Of the Funny Farty Yoga Party, the press release says: “The purpose of our event is to create a really fun, approachable environment demystifying the elite reputation of the yoga world… Dirty Girls Project is teaming up with ambassador Courtney Barriger from Brussels Sprouts High Five… BSHF has worked with The Midnight Mission, St. Francis Center, YWCA, Free Arts for Abused Children and has run a shoe drive for Kochi India.”

No, I have no idea what a shoe drive is either.

Brussels Sprouts High Five have a Facebook page which explains: “We are a volunteer army in the city of Los Angeles,” and exhorts:  “Join us in the kitchens, the housing projects, and on the streets.”

The Funny Farty Yoga Party press release continues: “The event will kick off with a laugh therapy session to break the ice, then we move into a guided yoga session. The crowd will include a diverse group of people from all walks of life, to express that yoga is for everyone.
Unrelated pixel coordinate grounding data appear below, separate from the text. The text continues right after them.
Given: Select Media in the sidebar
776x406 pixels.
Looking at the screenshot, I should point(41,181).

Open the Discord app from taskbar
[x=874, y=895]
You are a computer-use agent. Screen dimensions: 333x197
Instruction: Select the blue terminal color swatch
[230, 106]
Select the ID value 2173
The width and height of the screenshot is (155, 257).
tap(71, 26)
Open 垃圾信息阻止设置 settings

We will have a Native American flute player during the yoga.”

I have sent Amber my Skype details.

I feel, as this all happens eleven days hence, there may be more news of the Funny Farty Yoga Party in this blog. And, indeed, more of Mr Methane. He tells me:

“I’m working on Boyzone – No Matter What – as my follow-up to Let It Go, It will be either a Fart Friday or Windy Wednesday upload sometime soon.”

The Dirty Girls’ video Jungles of Bitches is on Vimeo.

I feel I live a comparatively very humdrum life.